In her opening statement, Rogers stated TRD’s brief went “beyond advocacy…. If we are going to take the examiner’s word, and I think we should, we need to take him at all of his words.”
Regarding the TRD contention vital information was missing from the EIS, Rogers said, “The examiner’s decision was clear. That the only information omitted from the EIS was relatively minor.”
Rogers pointed out there has been considerable development around Black Diamond, with projects in Covington, Kent and Maple Valley.
“The state Supreme Court recognized these lands are destined for development,” she said.
She said the allegations there is nothing the city can do later was not accurate.
“YarrowBay can just go out and keep building houses until the cows come home. Doesn’t matter,” Rogers said. “It’s just not accurate.”
Rogers said there were more than 150 conditions to be met, many requiring retesting before building can continue.

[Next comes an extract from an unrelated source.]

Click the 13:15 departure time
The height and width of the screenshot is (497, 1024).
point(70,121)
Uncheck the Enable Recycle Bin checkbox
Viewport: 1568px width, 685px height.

“At the beginning of each phase there has to be a fiscal analysis,” Rogers said. “If that shows a deficiency there are provisions by which the city can halt the development. This is not an à la carte YarrowBay gets to do whatever it wants kind of approval.”
Regarding complaints of clear-cutting of the land, Rogers said, “Unless you live in a tent or a natural cave, or you work in a tent or a natural cave, the building in which you live or work was necessarily sitting on land that was cleared of something and graded in some way in order to pour a foundation. It is fundamental to development.”
Concerning the hearing examiner’s ruling on the EIS, “The rule of reason cuts to whether the EIS provides a reasonably thorough discussion of the probable environmental impacts of a proposal,” she said.
The YarrowBay attorney brought up the issue of legal standing or the ability to continue the appeal. Rogers said the one of the original appellants, Joe May, withdrew from the appeal after he was elected to the City Council. May filed an appeal of the final EIS regarding The Villages concerning phosphorus levels from stormwater runoff into Lake Sawyer.
Rogers also addressed a complaint raised about possible construction noise in the form of an appeal filed by Vickie Harp, William Harp and Cindy Proctor.
“Unfortunately Mr. Harp has passed away. Mrs. Harp and her daughter, Ms. Proctor, have moved away. There’s no one left with prejudice as to those issues raised in the appeal,” Rogers said. “It is a legal issue and I know the community doesn’t understand it. But I think standing is really important.”
Bricklin returned for a 20-minute rebuttal, stating TRD was not challenging the density of the development.
“We are not collaterally attacking the comprehensive plan,” Bricklin said. “We are invoking the comprehensive plan.”
The judge said — concerning the EIS and the hearing examiner’s ruling — “I am not going to pick and choose the different things that the hearing examiner might have said. I’m going to look at everything the hearing examiner said. I am also going to look at the context and really take a big picture view of everything. Whether it is going to benefit one party or another has no bearing.”
The judge complimented the attorneys at the close of the hearing and said, “This is a case that is important to a lot of folks. It’s important to the city of Black Diamond, it’s important to the citizens that live there, it’s important to the developer. I want everyone here to rest assured I don’t take any of these issues lightly…. What I want you to feel at the end of the process is you’ve been heard, that I’ve looked at things critically, I looked at all the appropriate information and I was fair. And if I can make one assurance, I am going to be absolutely fair and thorough during the process.”
Following the hearing, Bricklin said he was happy to see how well prepared the judge was for the hearing.
Bricklin said a basic issue in the TRD case is, the “hearing examiner’s decision is wrong.” He also said Oishi could rule the EIS is adequate, “but still rule for us on other issues.”
Sterbank also noted how well prepared the judge was for the case.
“His questions were well placed particularly on the adequacy claim….” Sterbank said. “The hearing examiner correctly applied the rule of reason standard…. The choice under the statute is to affirm.”